The action should not fail nor stop a playbook execution:

if successful: "Successfully returned reports related to provided entities from Cofense Triage."
If no reports found: "No related reports were found for the provided entities".

The action should fail and stop a playbook execution:

if fatal error, like wrong credentials, no connection to server, other: "Error executing action "List Reports Related To Threat Indicators". Reason: (error.Stacktrace)

General
Case Wall Table

Table Name: Related Reports

Table Column:

ID

Subject

Created At

Location

General

Ping

Description

Test connectivity to Cofense Triage with parameters provided at the integration configuration page in the Google Security Operations Marketplace tab.

Parameters

N/A

Run On

This action doesn't run on entities, nor has mandatory input parameters.

Action Results

Script Result
Script result name Value options Example
is_success True/False is_success:False
Case Wall
Result Type Value / Description Type
Output message*

The action should not fail nor stop a playbook execution:


If successful: "Successfully connected to the Cofense Triage server with the provided connection parameters!"
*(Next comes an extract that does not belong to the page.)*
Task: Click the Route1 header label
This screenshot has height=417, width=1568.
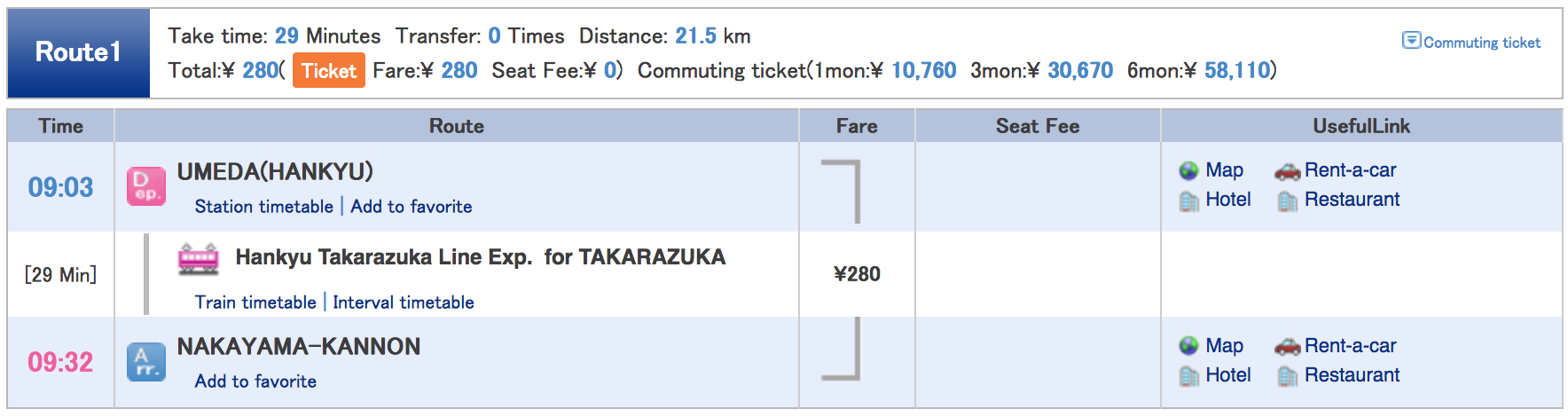Action: 78,52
The action should fail and stop a playbook execution:


If not successful: "Failed to connect to the Cofense Triage server! Error is {0}".format(exception.stacktrace)

General

Connector

Cofense Triage - Reports Connector

Pull reports from Cofense Triage.

Configure Cofense Triage - Reports Connector in Google Security Operations SOAR

For detailed instructions on how to configure a connector in Google Security Operations SOAR, see Configuring the connector.

Connector parameters

Use the following parameters to configure the connector:

Parameter Display Name Type Default Value Is Mandatory< Description
Product Field Name String Product Name Yes Enter the source field name in order to retrieve the Product Field name.
Event Field Name String location Yes Enter the source field name in order to retrieve the Event Field name.
Environment Field Name String "" No

Describes the name of the field where the environment name is stored.
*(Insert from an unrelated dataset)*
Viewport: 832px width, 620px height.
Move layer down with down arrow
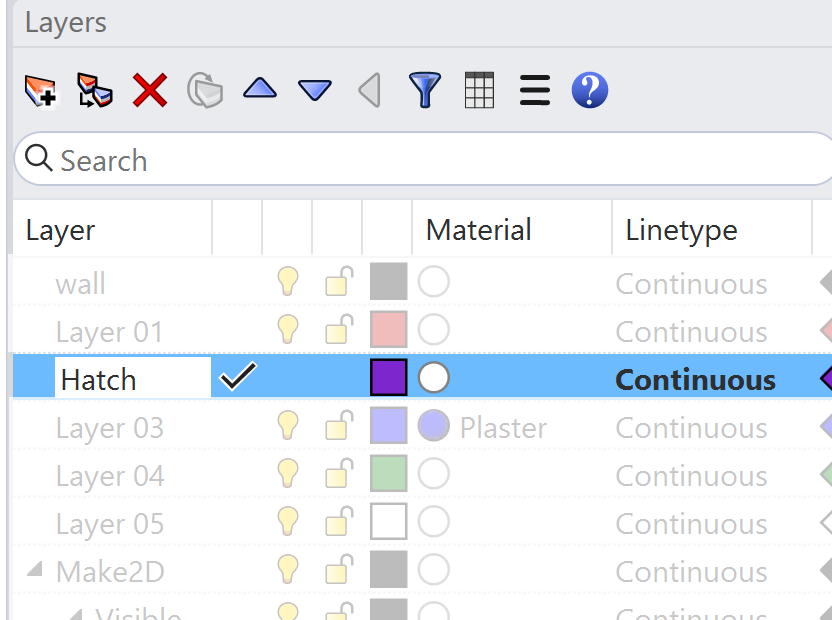[315, 91]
If the environment field isn't found, the environment is the default environment.

Environment Regex Pattern String .* No

A regex pattern to run on the value found in the "Environment Field Name" field.

Default is .* to catch all and return the value unchanged.

Used to allow the user to manipulate the environment field via regex logic.

If the regex pattern is null or empty, or the environment value is null, the final environment result is the default environment.

Script Timeout (Seconds) Integer 180 Yes Timeout limit for the python process running the current script.
API Root String https://tap.phishmecloud.com Yes API Root of the Cofense Triage instance.
Client ID String N/A Yes Client ID of the Cofense Triage account.
Client Secret Password N/A Yes Client Secret of the Cofense Triage account.
Lowest Risk Score To Fetch Integer 0 Yes Lowest risk score that will be used to fetch emails. Maximum is 100.
Fetch Max Hours Backwards Integer 1 No Amount of hours from where to fetch emails.
Max Reports To Fetch Integer 10 No How many reports to process per one connector iteration.
Use whitelist as a blacklist Checkbox Unchecked Yes If enabled, whitelist will be used as a blacklist.
Verify SSL Checkbox Unchecked Yes If enabled, verify the SSL certificate for the connection to the Cofense Triage server is valid.
Proxy Server Address String N/A No The address of the proxy server to use.
Proxy Username String N/A No The proxy username to authenticate with.
Proxy Password Password N/A No The proxy password to authenticate with.